После начала Ханоем «Пасхального» наступления[122]
30 марта я прервал секретные ближневосточные переговоры с Добрыниным как знак недовольства поставками советского оружия, что сделало возможным осуществить северовьетнамское наступление. Обмены по вопросам Ближнего Востока не возобновлялись вплоть до моего визита в Москву 20–24 апреля для подготовки встречи на высшем уровне. По этому случаю Громыко представил документ по всеобъемлющему урегулированию, которое подразумевало самое жесткое толкование уступок, которые он сделал предыдущей осенью.
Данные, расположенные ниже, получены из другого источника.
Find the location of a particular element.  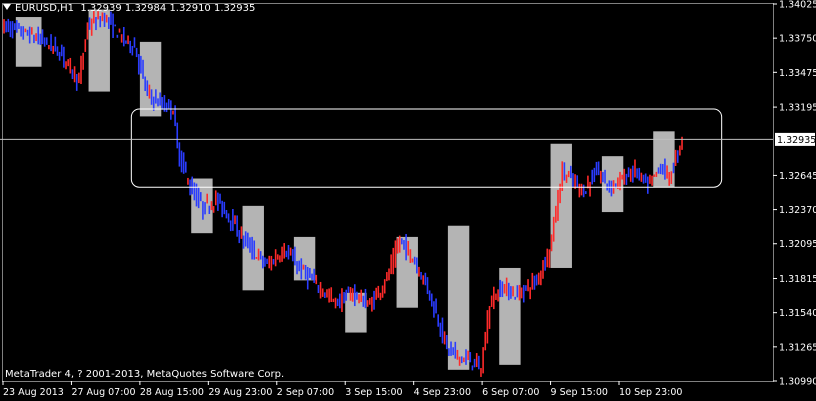

x-tick-label: 10 Sep 23:00 is located at coordinates (650, 392).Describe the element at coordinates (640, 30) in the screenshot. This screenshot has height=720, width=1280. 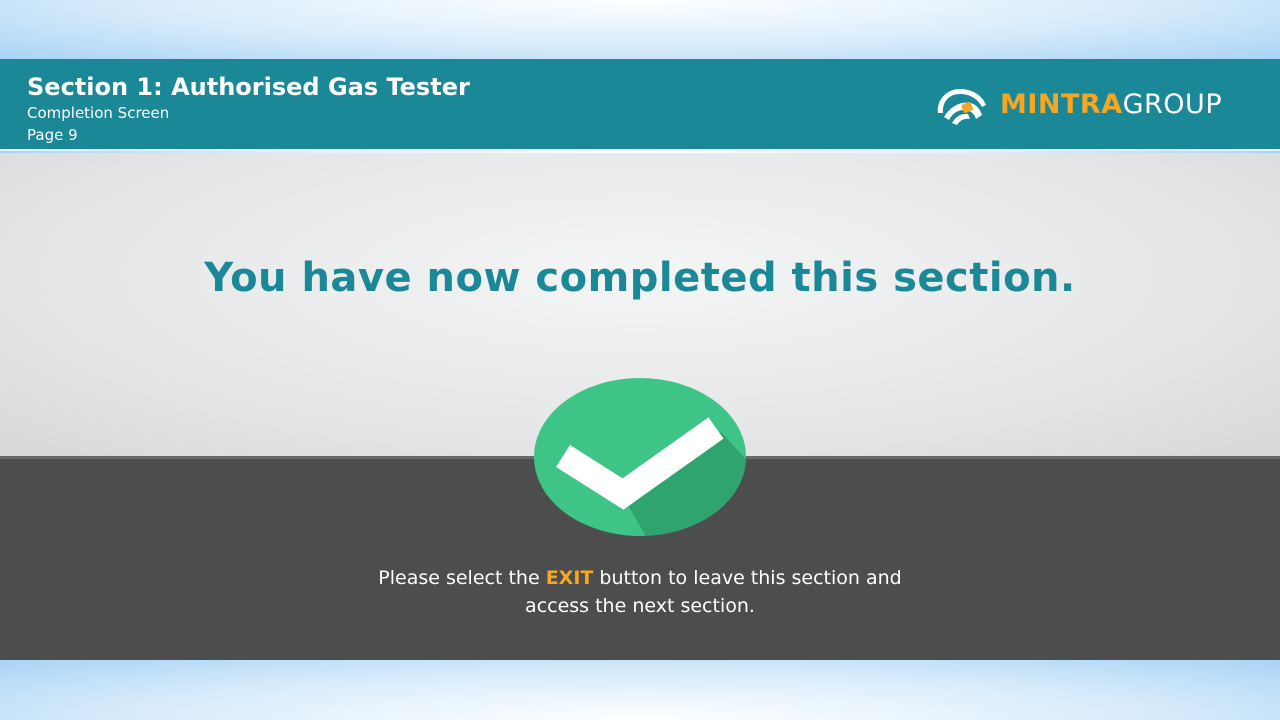
I see `background-frame-top` at that location.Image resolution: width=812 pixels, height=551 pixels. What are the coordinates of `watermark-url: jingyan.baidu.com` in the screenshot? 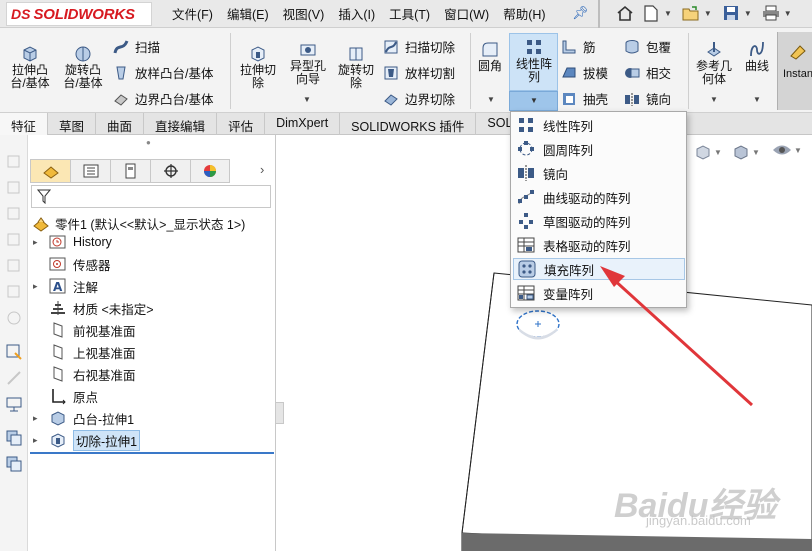 It's located at (698, 520).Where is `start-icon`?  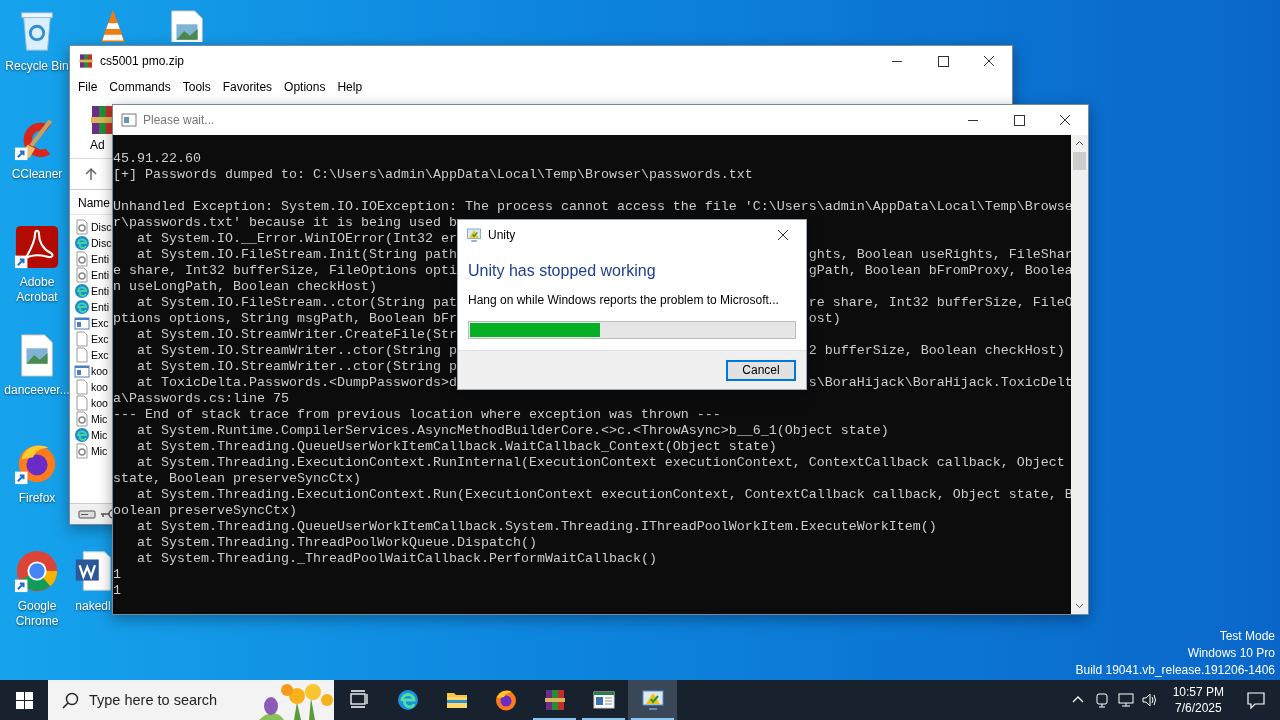 start-icon is located at coordinates (24, 700).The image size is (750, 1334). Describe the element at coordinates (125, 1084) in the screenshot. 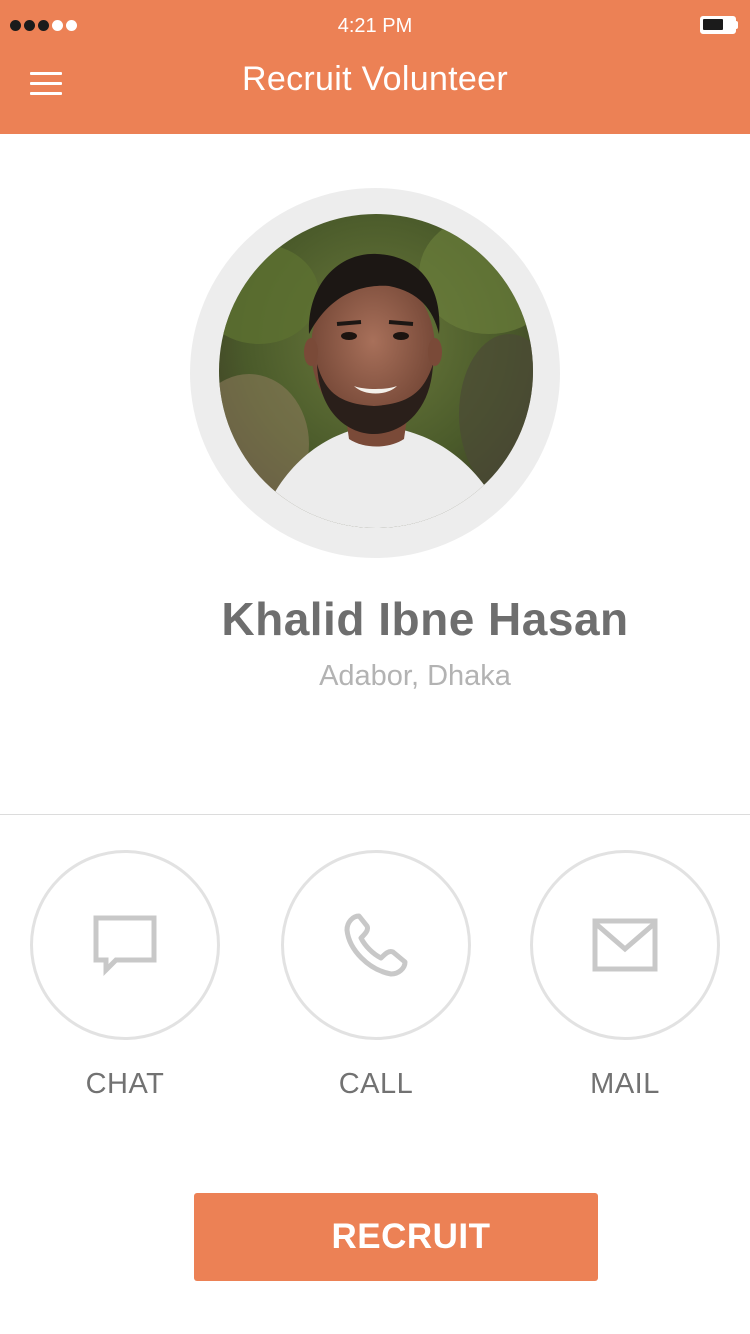

I see `chat-label: CHAT` at that location.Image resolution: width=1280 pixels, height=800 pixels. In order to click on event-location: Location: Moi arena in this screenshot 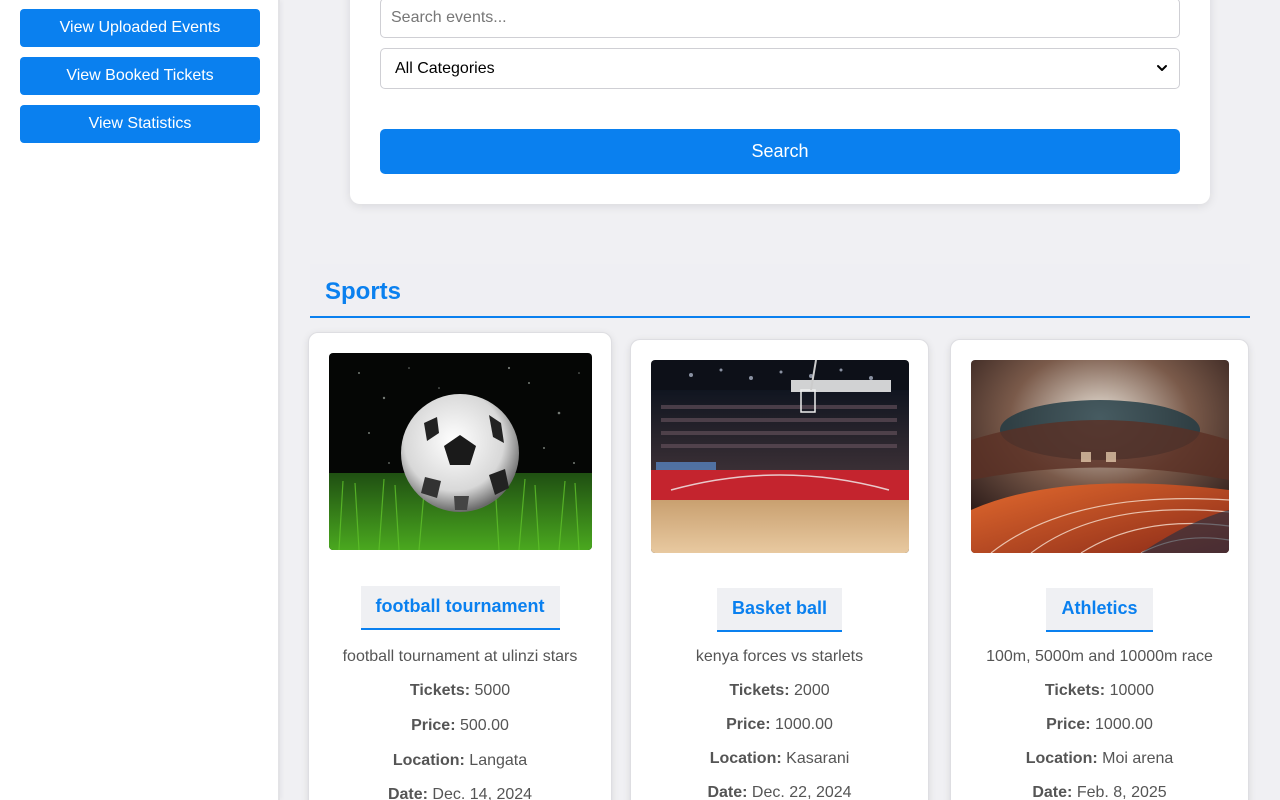, I will do `click(1100, 759)`.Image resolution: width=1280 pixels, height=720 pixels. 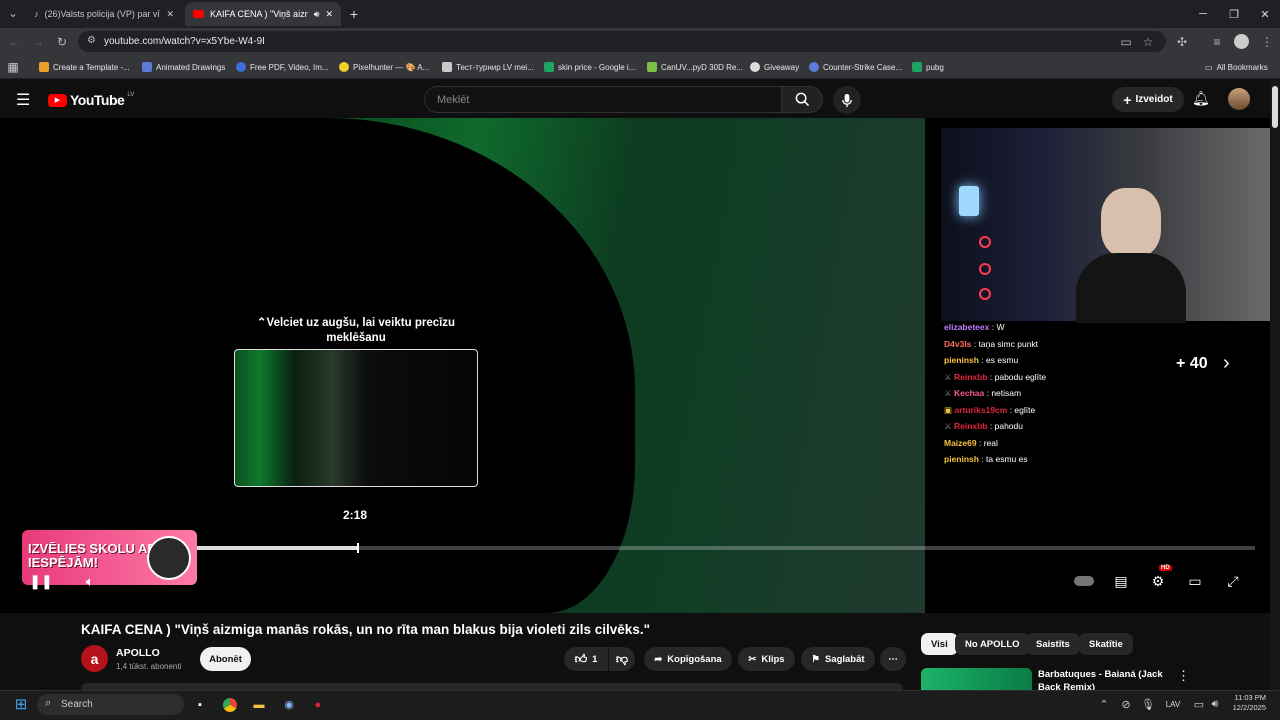 What do you see at coordinates (1121, 581) in the screenshot?
I see `subtitles-icon: ▤` at bounding box center [1121, 581].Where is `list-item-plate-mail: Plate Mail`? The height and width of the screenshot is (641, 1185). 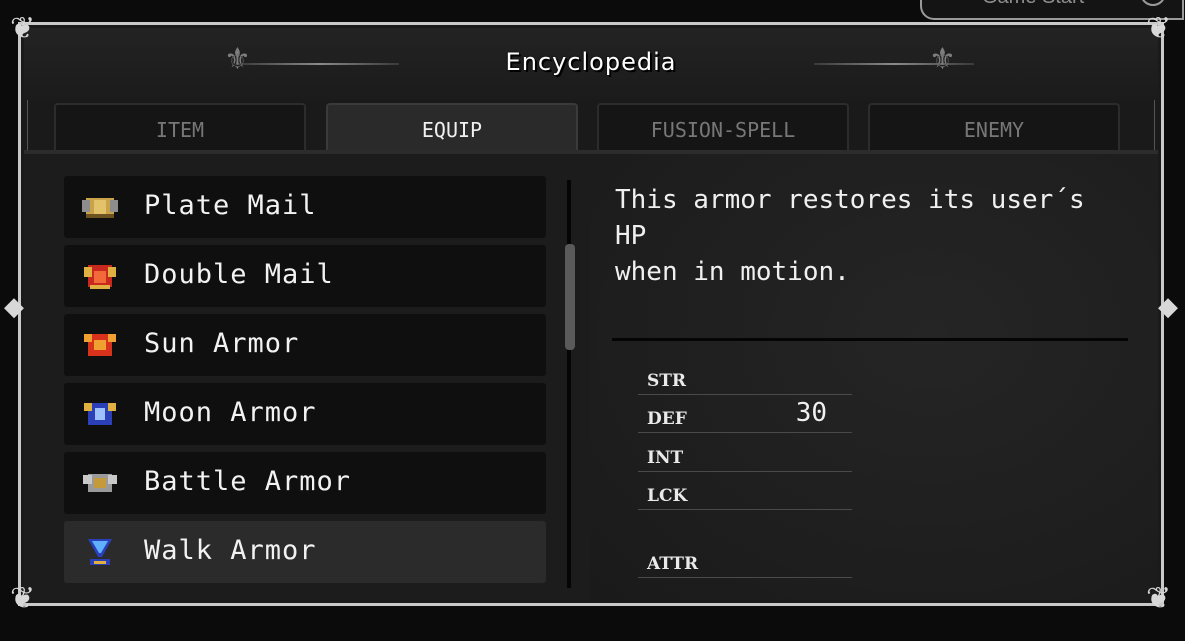
list-item-plate-mail: Plate Mail is located at coordinates (305, 207).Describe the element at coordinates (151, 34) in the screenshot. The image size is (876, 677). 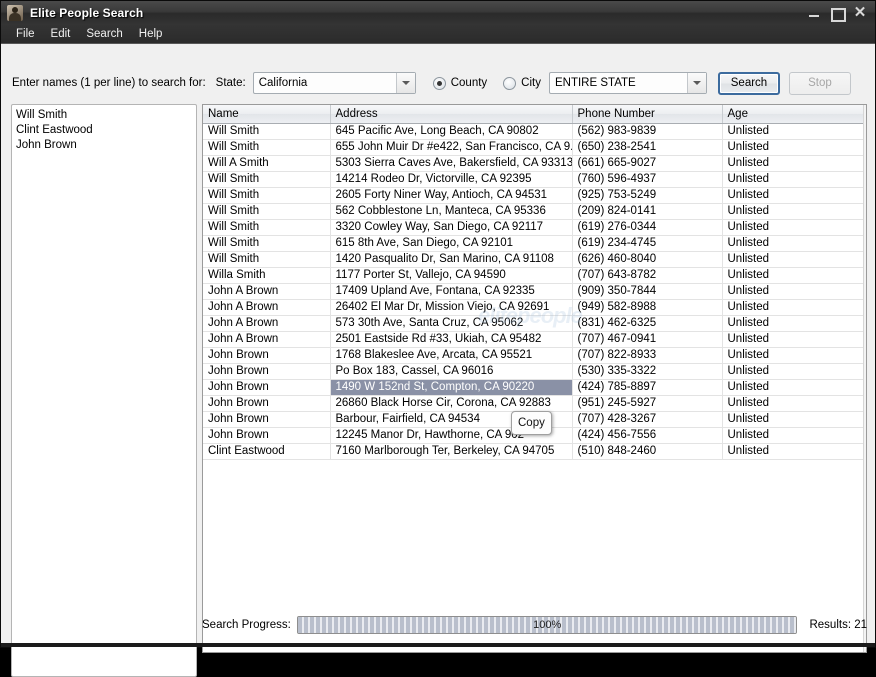
I see `menu-item-help: Help` at that location.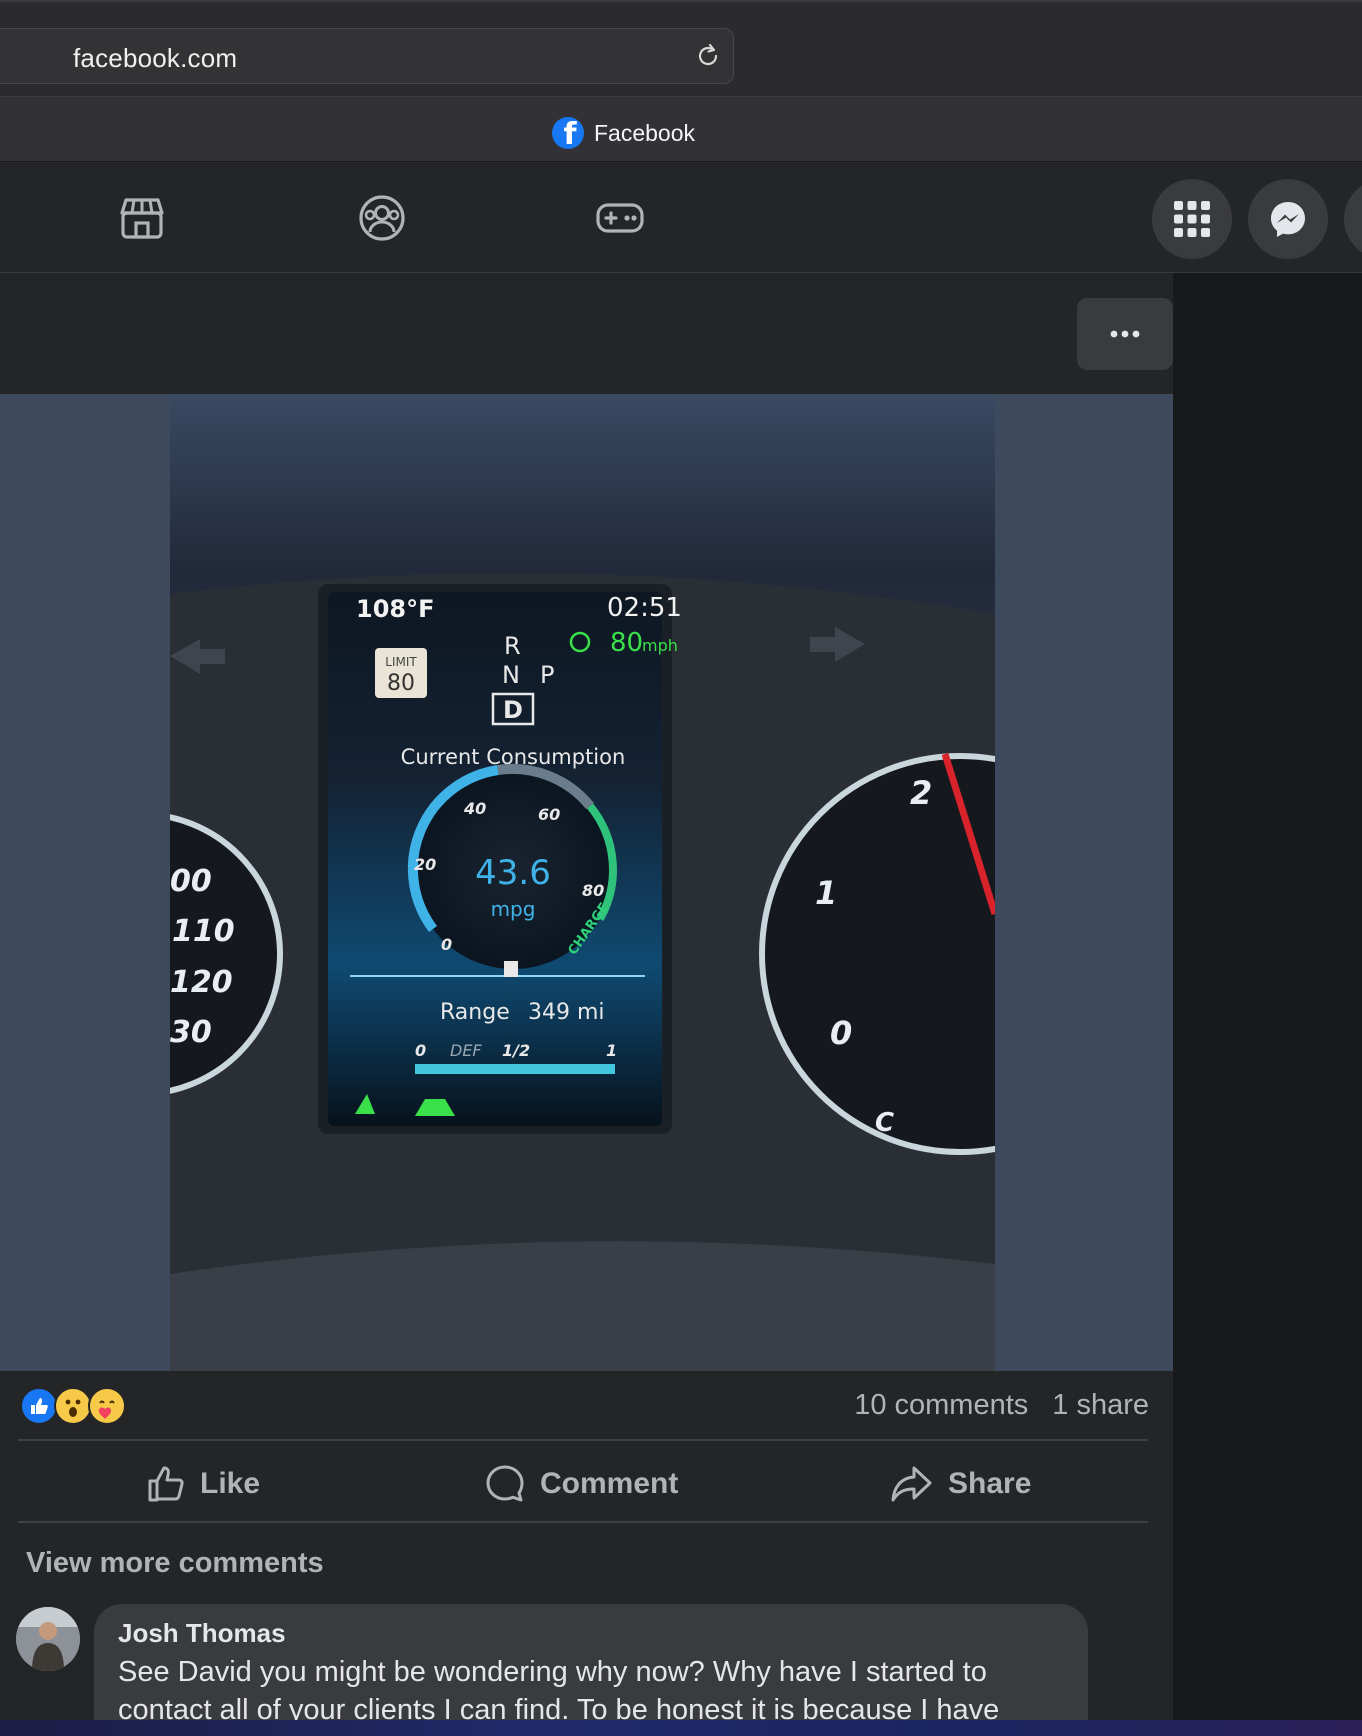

Он утверждал, что отдельные египетско-израильские переговоры вполне допустимы, но только в том случае, если будут сопровождаться урегулированием «глобальных» проблем. И вновь, что бы ни обещали Советы, это не могло быть реализовано до тех пор, пока каждый пункт всеобщего соглашения, – что Израиль никогда бы не подписал без самого мощного американского нажима, – не будет претворен в жизнь. Громыко продолжал выхолащивать суть вопроса о ранее предложенном выводе советского военного персонала. Во-первых, он не мог быть осуществлен до достижения всеобъемлющего урегулирования (другими словами, после процесса, который, по нашим оценкам, неизбежно был бы таким продолжительным, что соглашение почти теряло смысл). Но даже в таком случае советские войска оставались бы в арабских странах в соотношении к американскому персоналу в Иране. В зависимости от того, как оно рассчитывалось, никакого вывода вообще не могло бы быть.Громыко затем любезно предложил способ преодоления наших внутренних преград. Он предложил, чтобы мы провели переговоры по соглашению о разъединении вдоль Суэцкого канала, как только он и я одновременно заключим секретную договоренность о взаимопонимании относительно условий всеобъемлющего урегулирования, которая будет обнародована и реализована сразу же после наших президентских выборов 1972 года. Даже при своей легендарной уверенности в самом себе и верности секретности я не считал, что такое может каким-то образом сработать. Это предложение было отвергнуто.
Проклятьем советской дипломатии является ее настойчивый поиск максимальных преимуществ. Подчас постоянное давление разъедает сопротивление; но зачастую оно отдает рикошетом тем, что устраняет любые стимулы к серьезному диалогу. В разгар вьетнамского наступления, подпитанного советским оружием, оказавшись перед лицом уже ставших крупными расколов в стране и в преддверии выборов, ни один президент не смог бы подпасть под искушение принять предложение, которое обрушило бы на нас все тяготы, связанные с навязыванием урегулирования силой союзнику в ответ на какие-то призрачные выгоды. И все это основывалось на ложной оценке нашей стратегии и наших возможностей. Советские руководители действовали так, как будто их присутствие в арабском мире было постоянным, чтобы можно было им манипулировать по воле Кремля. Раньше, 17 марта, я обращал внимание Добрынина на то, что их позиция не была такой блестящей, как он привык описывать ее; нынешняя политика Кремля гарантировала его марионеткам только тупик или фактически поражение в войне. Добрынин ответил, что Москва тоже имела вариант значительного увеличения своего военного присутствия в Египте. Я отнесся к этому скептически: во-первых, я был убежден в том, что Москва не пойдет на то, чтобы бросить свои войска в такую обстановку, которая легко может расшириться до прямой конфронтации с Соединенными Штатами; во-вторых, и, главным образом, потому, что я начал чувствовать, что наша стратегия начинала работать, по крайней мере, в связи с Египтом.